> [DATA SHOWN]
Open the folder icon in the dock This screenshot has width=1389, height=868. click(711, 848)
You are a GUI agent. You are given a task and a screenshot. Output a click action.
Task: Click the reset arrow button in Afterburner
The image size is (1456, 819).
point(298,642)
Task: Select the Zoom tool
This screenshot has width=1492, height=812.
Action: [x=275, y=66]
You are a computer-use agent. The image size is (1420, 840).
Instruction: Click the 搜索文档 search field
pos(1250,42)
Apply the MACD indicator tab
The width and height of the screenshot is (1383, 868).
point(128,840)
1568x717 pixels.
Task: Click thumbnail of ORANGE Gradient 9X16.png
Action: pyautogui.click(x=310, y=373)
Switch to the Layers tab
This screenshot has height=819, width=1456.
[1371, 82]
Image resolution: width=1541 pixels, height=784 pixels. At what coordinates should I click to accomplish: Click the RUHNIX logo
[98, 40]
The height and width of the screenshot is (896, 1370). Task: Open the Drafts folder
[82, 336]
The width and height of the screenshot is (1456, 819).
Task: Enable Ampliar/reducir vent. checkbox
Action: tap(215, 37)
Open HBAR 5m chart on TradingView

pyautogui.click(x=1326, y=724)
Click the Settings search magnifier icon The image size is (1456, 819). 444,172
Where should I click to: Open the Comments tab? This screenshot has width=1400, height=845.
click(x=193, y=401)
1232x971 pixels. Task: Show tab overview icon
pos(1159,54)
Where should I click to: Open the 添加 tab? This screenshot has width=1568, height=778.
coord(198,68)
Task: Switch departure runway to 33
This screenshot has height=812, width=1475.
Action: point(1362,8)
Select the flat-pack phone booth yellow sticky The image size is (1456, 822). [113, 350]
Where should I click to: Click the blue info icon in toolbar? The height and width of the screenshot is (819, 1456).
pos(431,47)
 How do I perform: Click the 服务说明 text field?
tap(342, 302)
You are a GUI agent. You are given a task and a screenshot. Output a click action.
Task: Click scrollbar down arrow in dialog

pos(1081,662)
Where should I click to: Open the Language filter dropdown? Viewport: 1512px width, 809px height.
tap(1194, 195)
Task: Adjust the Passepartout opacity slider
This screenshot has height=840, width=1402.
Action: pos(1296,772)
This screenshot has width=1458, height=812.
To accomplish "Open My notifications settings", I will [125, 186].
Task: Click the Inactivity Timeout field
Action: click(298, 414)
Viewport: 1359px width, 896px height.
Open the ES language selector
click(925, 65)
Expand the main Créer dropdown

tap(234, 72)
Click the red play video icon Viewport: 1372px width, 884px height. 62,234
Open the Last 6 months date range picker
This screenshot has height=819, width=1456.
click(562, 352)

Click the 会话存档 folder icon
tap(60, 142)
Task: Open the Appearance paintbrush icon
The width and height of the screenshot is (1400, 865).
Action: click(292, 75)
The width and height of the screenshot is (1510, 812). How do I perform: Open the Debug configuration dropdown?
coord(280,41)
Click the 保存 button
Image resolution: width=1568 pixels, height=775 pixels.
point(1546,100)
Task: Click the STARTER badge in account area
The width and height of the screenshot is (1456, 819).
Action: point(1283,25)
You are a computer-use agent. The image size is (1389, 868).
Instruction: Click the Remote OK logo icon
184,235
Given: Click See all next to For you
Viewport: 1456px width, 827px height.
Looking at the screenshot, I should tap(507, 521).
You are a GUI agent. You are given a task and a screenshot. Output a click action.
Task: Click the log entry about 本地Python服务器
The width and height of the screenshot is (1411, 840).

> [GOAL OF THE EXERCISE] Every line in the data above has to be retyped exactly.

> [ANSWER TO THIS PROBLEM]
Open the folder icon in the dock This screenshot has width=1389, height=868. click(711, 848)
You are a GUI agent. You are given a task and a screenshot. Output a click action.
Task: Click the reset arrow button in Afterburner
The image size is (1456, 819).
point(298,642)
Task: Select the Zoom tool
This screenshot has width=1492, height=812.
Action: [x=275, y=66]
You are a computer-use agent. The image size is (1420, 840).
Instruction: Click the 搜索文档 search field
pos(1250,42)
Apply the MACD indicator tab
The width and height of the screenshot is (1383, 868).
point(128,840)
1568x717 pixels.
Task: Click thumbnail of ORANGE Gradient 9X16.png
Action: pyautogui.click(x=310, y=373)
Switch to the Layers tab
This screenshot has height=819, width=1456.
[1371, 82]
Image resolution: width=1541 pixels, height=784 pixels. At what coordinates should I click to accomplish: Click the RUHNIX logo
[98, 40]
The height and width of the screenshot is (896, 1370). Task: Open the Drafts folder
[82, 336]
The width and height of the screenshot is (1456, 819).
Task: Enable Ampliar/reducir vent. checkbox
Action: tap(215, 37)
Open HBAR 5m chart on TradingView

pyautogui.click(x=1326, y=724)
Click the Settings search magnifier icon The image size is (1456, 819). 444,172
Where should I click to: Open the Comments tab? This screenshot has width=1400, height=845.
click(x=193, y=401)
1232x971 pixels. Task: Show tab overview icon
pos(1159,54)
Where should I click to: Open the 添加 tab? This screenshot has width=1568, height=778.
coord(198,68)
Task: Switch departure runway to 33
This screenshot has height=812, width=1475.
Action: point(1362,8)
Select the flat-pack phone booth yellow sticky The image size is (1456, 822). [113, 350]
Where should I click to: Click the blue info icon in toolbar? The height and width of the screenshot is (819, 1456).
pos(431,47)
 How do I perform: Click the 服务说明 text field?
tap(342, 302)
You are a GUI agent. You are given a task and a screenshot. Output a click action.
Task: Click scrollbar down arrow in dialog

pos(1081,662)
Where should I click to: Open the Language filter dropdown? Viewport: 1512px width, 809px height.
tap(1194, 195)
Task: Adjust the Passepartout opacity slider
This screenshot has height=840, width=1402.
Action: pos(1296,772)
This screenshot has width=1458, height=812.
To accomplish "Open My notifications settings", I will [125, 186].
Task: Click the Inactivity Timeout field
Action: click(298, 414)
Viewport: 1359px width, 896px height.
Open the ES language selector
click(925, 65)
Expand the main Créer dropdown

tap(234, 72)
Click the red play video icon Viewport: 1372px width, 884px height. 62,234
Open the Last 6 months date range picker
This screenshot has height=819, width=1456.
click(562, 352)

Click the 会话存档 folder icon
tap(60, 142)
Task: Open the Appearance paintbrush icon
The width and height of the screenshot is (1400, 865).
Action: click(292, 75)
The width and height of the screenshot is (1510, 812). How do I perform: Open the Debug configuration dropdown?
coord(280,41)
Click the 保存 button
Image resolution: width=1568 pixels, height=775 pixels.
point(1546,100)
Task: Click the STARTER badge in account area
The width and height of the screenshot is (1456, 819).
Action: point(1283,25)
You are a computer-use agent. The image size is (1389, 868).
Instruction: Click the Remote OK logo icon
184,235
Given: Click See all next to For you
Viewport: 1456px width, 827px height.
Looking at the screenshot, I should tap(507, 521).
You are a GUI agent. You are given a task and a screenshot. Output a click action.
Task: Click the log entry about 本地Python服务器
The width and height of the screenshot is (1411, 840).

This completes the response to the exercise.